Another hour, some more progress. I started rounding the shafts with my homemade spokeshave, but that’s set for a pretty rough cut, and I was getting some chatter, especially when working against the grain. So after finishing with that, I got out the big HNT Gordon shave, which I keep set fairly fine, and went over them again. Not quite as smooth as a baby’s butt, but I got almost all the chatter out.
Both cane shafts are still 4 feet long for now, but I think the plan for my next shop session is to start carving some designs on these, though I also have some handle shaping I could work on.

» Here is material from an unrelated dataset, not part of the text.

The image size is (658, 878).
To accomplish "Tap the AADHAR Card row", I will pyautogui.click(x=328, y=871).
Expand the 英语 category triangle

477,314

I don't know if you are keeping the "hand tool finish" look, but I often will use a half-pipe of PVC or a hole drilled through a 2x4, then halved as a radius sanding block to work down bumps on long round things.
A cane isn’t all that hard of a project. But I discovered a lot of things I had done in the wrong order when I made the one for myself back in 2016, and I’m trying to correct all of those and document things this time around. I think I’m doing ok so far, though I can’t decide whether I should shape the handles or start carving the shafts today. But it’s a couple hours from when I can head out to the shop for the day, so I’ll hopefully figure it out.
Splint, I think I’m keeping a hand-tool finish, but with the carving I’m planning, there may be some sandpaper involved before I’m done yet, especially on the handle. But even working against the grain, I can get a pretty good finish with my shaves.
Steve, at an inch, I think you’ve dropped to supporting about 300# rather than 500 for an inch and a quarter. The strength goes up really fast once you get larger than an inch diameter. I see almost zero grain runout on the cane shafts, so that helps me believe they’ll be strong enough, but it would be horrible to have a cane snap on someone who’s depending on it.